• **Selected extract**
+-------+

The world’s need for energy has resulted in a growing thirst for submarine power lines, some connecting windfarms, some connecting countries.
However the rising number of operations that can see thousands of metres of heavy cable laid out on the sea bed has also thrown up issues for both vessel and onboard equipment.
The biggest issue is that ‘cable’ can mean so many different things, and while existing telecoms vessels seem an obvious choice of ship to reconfigure, there are quite a number of elements to evaluate says Jon Foreman of ETA. Underpinning the challenge is that telecoms cable and power lines have very different characteristics. “Fibre optic cables are lighter, smaller and more flexible,” he explains.
While most submarine cables are coilable designs, which means the cables can accept the twist that is formed with each turn as the cable is stowed, some types of submarine power cables have contrahelically wound armour wires that can’t be subjected to a radial twist; these have to be loaded onto a carousel or turntable, not straight into a tank. This means an operator is faced with nothing less than fitting a carousel inside the tank space, or converting a flat-backed DP2 vessel or barge to take a reel.
Even if the tank storage onboard a telecoms vessel is feasible, “you still have size, weight, stiffness and bend radius to think about” says Mr Foreman: “Whereas you can subject a telecoms cable to a 1.5m bend radius, a power cable can demand a minimum bend radius of between 2m to 5m,” he explains. Further, there is still the coiling radius to consider: as this can be as much as 6m, it can be even more demanding – so you can find the tank needs not the usual 3m telecoms cable cone but a massive 12m centre, “which leaves very much less room for the cable”.
Further, whereas you can load a telecoms cable into a tank using a handful of crew, when it comes to power cable it’s a different story.
Light weight telecoms cable is only 0.5kg to 0.8kg per metre and even the heavily armoured variety is only around 7kg to 9kg/m, very different to its power carrying subsea cousin which commonly weighs anywhere between 20kg and 90kg/m. “This puts it beyond the ability of the crew to handle without extra mechanical assistance; so if using a tank power cables need a coiling arm to help lay the cable down,” says Mr Foreman.
These factors tend to combine into a fairly knotty challenge. For example, converting the Maersk Responder for its contract on the Jindo-Juju HVDC connection project in Korea meant extra capacity, so alongside the coiling arm equipment for two new 20m diameter deck tanks there was also the upgrade to its existing pair of static cable tanks. “All of it fitted in a very tight space,” adds Mr Foreman’s colleague, Keith Morris: “Both designing the below deck coiling arm equipment and fitting it onboard proved tricky. We made each part to get through the available gap but we were still down to less than 10cm clearance each side.”
Another important difference between the two kinds of loading operations is that unlike telecoms, power cable requires loading from some height to allow it to coil: the necessity for such a big drop means a vessel may need reduced stack height in an existing tank or a very sturdy gantry tower. When configuring this last option, ETA favours putting another tensioner on top of the tower. “This helps draw the cable up rather than relying on loading it just by pushing it from the bottom with the deck tensioner,” says Mr Foreman. “It can also help during the lay in pulling the cable out of the tank,” he adds.
However, all this adds another layer of complexity that can reach beyond the equipment itself to impact the entire ship: even a couple of extra tonnes at the top of a 20m gantry has the potential to create further issues. “We have to look at the overall vessel at this point, which means checking the deck strength with regard to dynamic loading and sometimes taking on stability calculations for the whole vessel,” he says.
So, Mr Foreman concludes retrofitting telecoms ships to power cable deployment necessitates “a balancing act”: identifying the challenging details while at the same time keeping an eye on the bigger picture.
By Stevie Knight

+-------+

• **Written request**
Quote the part of the article on converting telecoms vessels for power cable that starts at "However, all this" and ends at "the bigger picture.", word for word.

• **Given data**

+-------+

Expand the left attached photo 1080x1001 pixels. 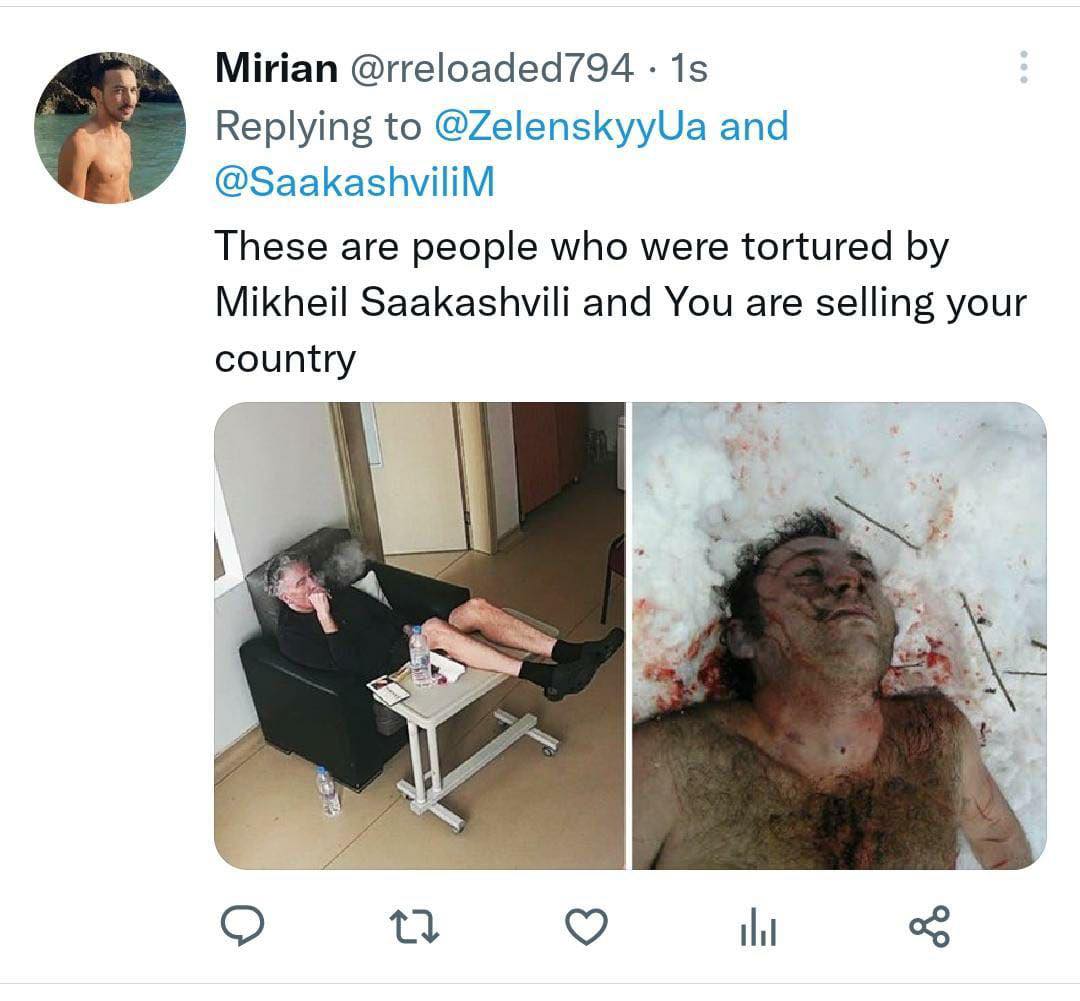tap(419, 635)
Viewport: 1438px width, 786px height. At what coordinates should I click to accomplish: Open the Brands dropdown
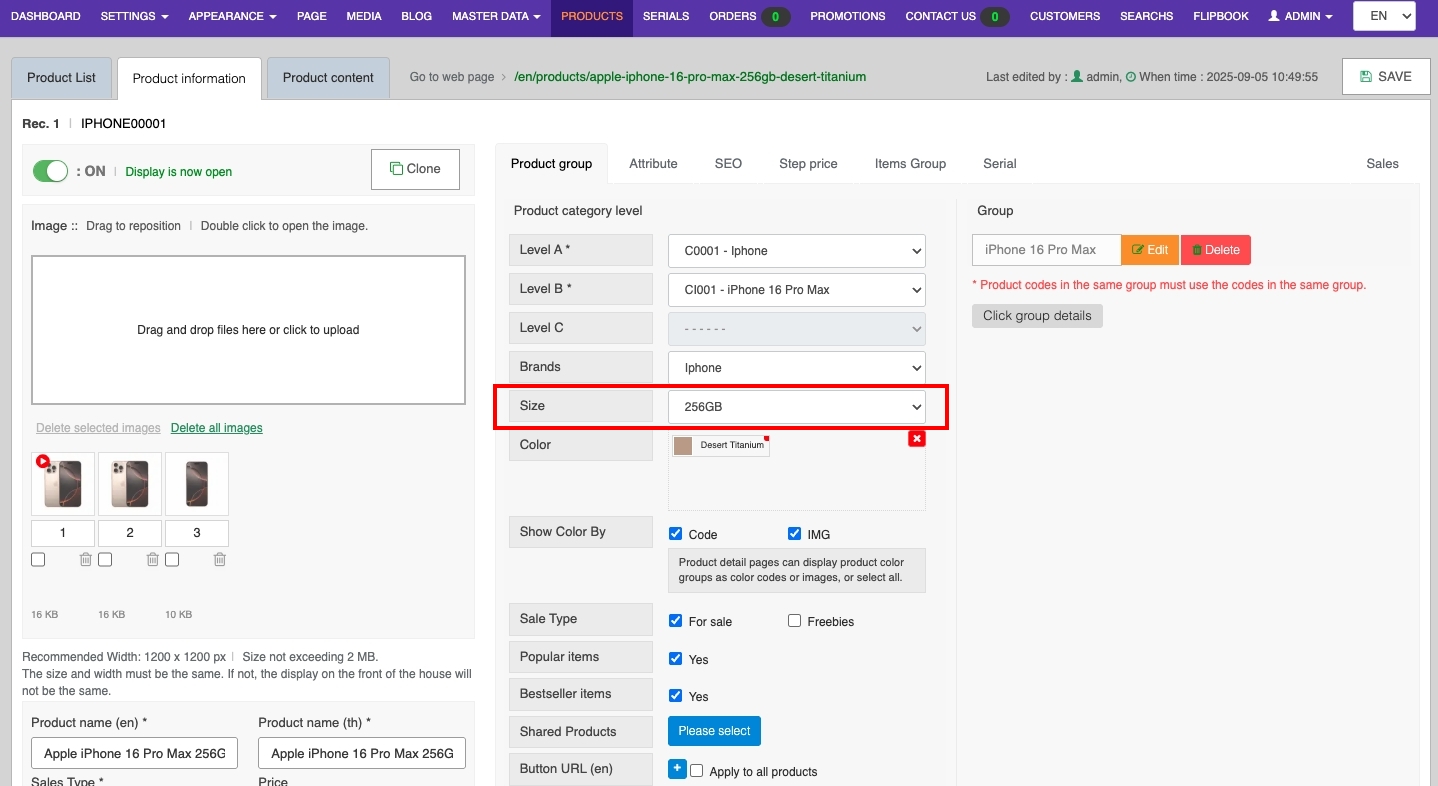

+-------+

• **Task result**
However, all this adds another layer of complexity that can reach beyond the equipment itself to impact the entire ship: even a couple of extra tonnes at the top of a 20m gantry has the potential to create further issues. “We have to look at the overall vessel at this point, which means checking the deck strength with regard to dynamic loading and sometimes taking on stability calculations for the whole vessel,” he says.
So, Mr Foreman concludes retrofitting telecoms ships to power cable deployment necessitates “a balancing act”: identifying the challenging details while at the same time keeping an eye on the bigger picture.